[ aws . secretsmanager ]
Validates that a resource policy does not grant a wide range of principals access to your secret. A resource-based policy is optional for secrets.
The API performs three checks when validating the policy:
Sends a call to Zelkova , an automated reasoning engine, to ensure your resource policy does not allow broad access to your secret, for example policies that use a wildcard for the principal.
Checks for correct syntax in a policy.
Verifies the policy does not lock out a caller.
Required permissions:
secretsmanager:ValidateResourcePolicy
. For more information, see IAM policy actions for Secrets Manager and Authentication and access control in Secrets Manager .
See also: AWS API Documentation
See ‘aws help’ for descriptions of global parameters.
validate-resource-policy
[--secret-id <value>]
--resource-policy <value>
[--cli-input-json | --cli-input-yaml]
[--generate-cli-skeleton <value>]
--secret-id
(string)
This field is reserved for internal use.
--resource-policy
(string)
A JSON-formatted string that contains an Amazon Web Services resource-based policy.
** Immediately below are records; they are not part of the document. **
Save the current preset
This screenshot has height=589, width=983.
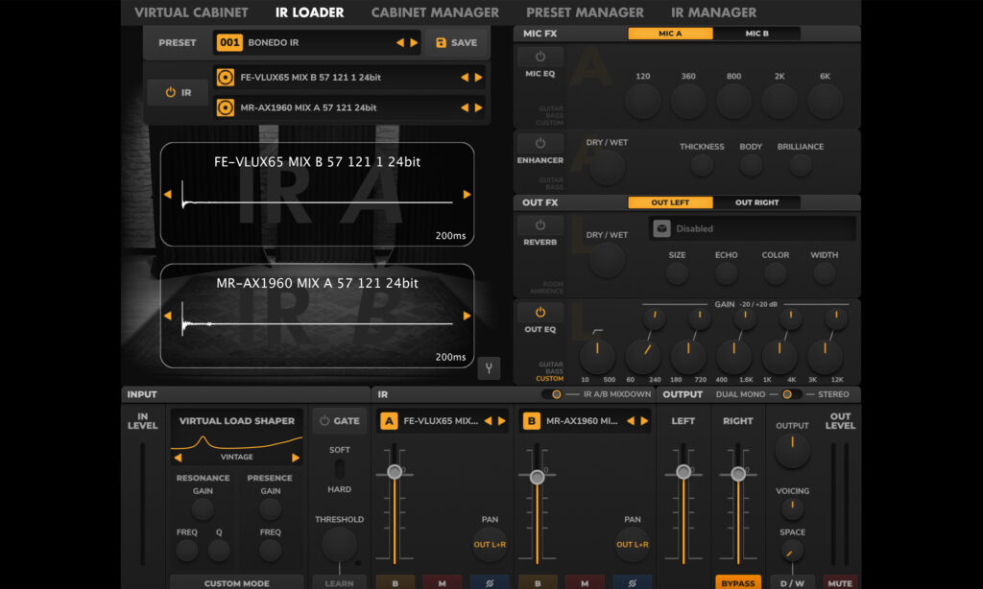pyautogui.click(x=456, y=42)
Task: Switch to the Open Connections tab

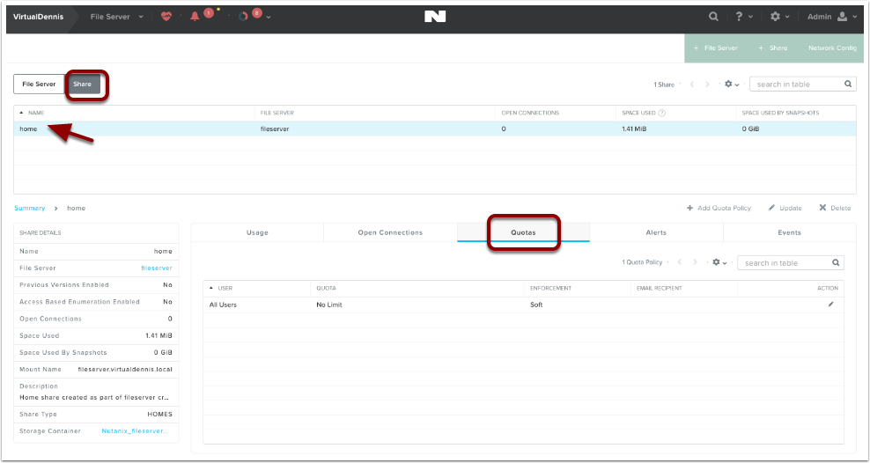Action: click(x=390, y=232)
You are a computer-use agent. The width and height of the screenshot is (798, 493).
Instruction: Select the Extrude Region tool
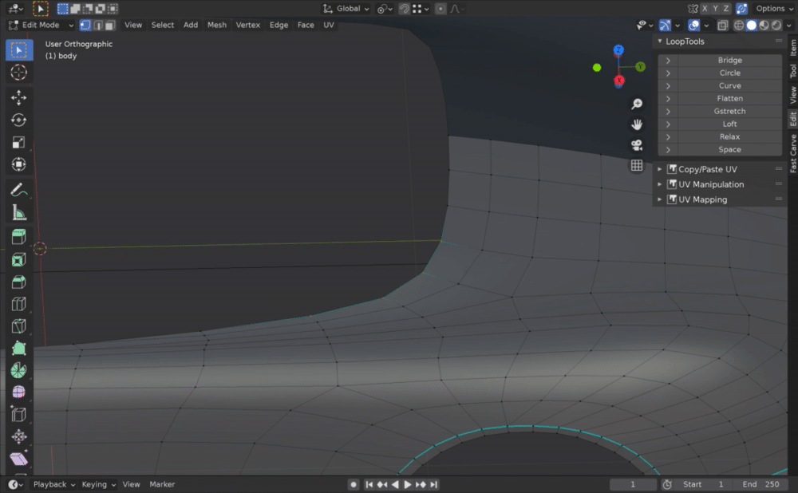[19, 237]

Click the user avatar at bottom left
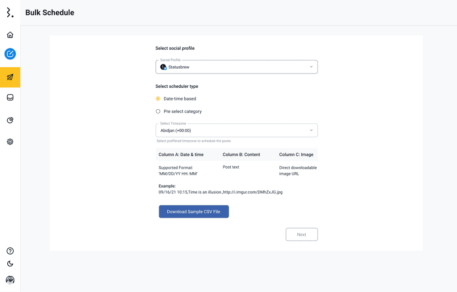tap(10, 280)
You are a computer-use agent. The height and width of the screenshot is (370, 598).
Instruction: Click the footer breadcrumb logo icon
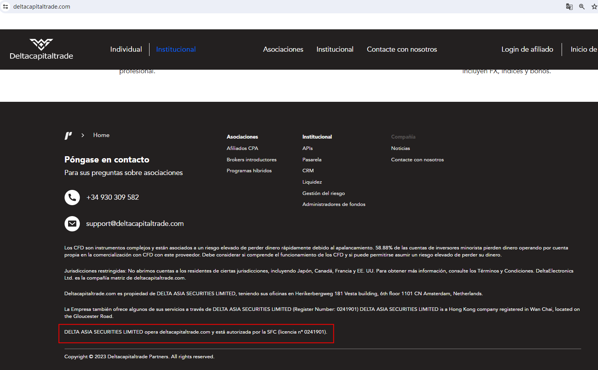tap(68, 135)
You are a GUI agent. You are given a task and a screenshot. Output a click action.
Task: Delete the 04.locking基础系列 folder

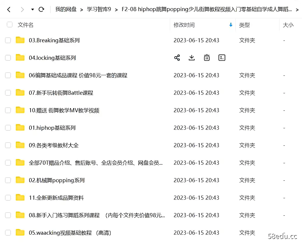coord(207,57)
The policy in the string identifies who can access or manage this secret and its versions. For example policies, see Permissions policy examples .
--cli-input-json
| --cli-input-yaml
(string)
Reads arguments from the JSON string provided. The JSON string follows the format provided by --generate-cli-skeleton
. If other arguments are provided on the command line, those values will override the JSON-provided values. It is not possible to pass arbitrary binary values using a JSON-provided value as the string will be taken literally. This may not be specified along with --cli-input-yaml
.
--generate-cli-skeleton
(string)
Prints a JSON skeleton to standard output without sending an API request. If provided with no value or the value input
, prints a sample input JSON that can be used as an argument for --cli-input-json
. Similarly, if provided yaml-input
it will print a sample input YAML that can be used with --cli-input-yaml
. If provided with the value output
, it validates the command inputs and returns a sample output JSON for that command. The generated JSON skeleton is not stable between versions of the AWS CLI and there are no backwards compatibility guarantees in the JSON skeleton generated.
See ‘aws help’ for descriptions of global parameters.
Note
To use the following examples, you must have the AWS CLI installed and configured. See the Getting started guide in the AWS CLI User Guide for more information.
Unless otherwise stated, all examples have unix-like quotation rules. These examples will need to be adapted to your terminal’s quoting rules. See Using quotation marks with strings in the AWS CLI User Guide .
To validate a resource policy
The following validate-resource-policy
example checks that a resource policy doesn’t grant broad access to a secret. The policy is read from a file on disk. For more information, see Loading AWS CLI parameters from a file in the AWS CLI User Guide.
aws secretsmanager validate-resource-policy \
--resource-policy file://mypolicy.json
Contents of mypolicy.json
:
{
"Version": "2012-10-17",
"Statement": [
{
"Effect": "Allow",
"Principal": {
"AWS": "arn:aws:iam::123456789012:role/MyRole"
},
"Action": "secretsmanager:GetSecretValue",
"Resource": "*"
}
]
}
Output:
{
"PolicyValidationPassed": true,
"ValidationErrors": []
}
For more information, see Permissions reference for Secrets Manager in the Secrets Manager User Guide.
PolicyValidationPassed -> (boolean)
True if your policy passes validation, otherwise false.
ValidationErrors -> (list)
Validation errors if your policy didn’t pass validation.
(structure)
Displays errors that occurred during validation of the resource policy.
CheckName -> (string)
Checks the name of the policy.
ErrorMessage -> (string)
Displays error messages if validation encounters problems during validation of the resource policy.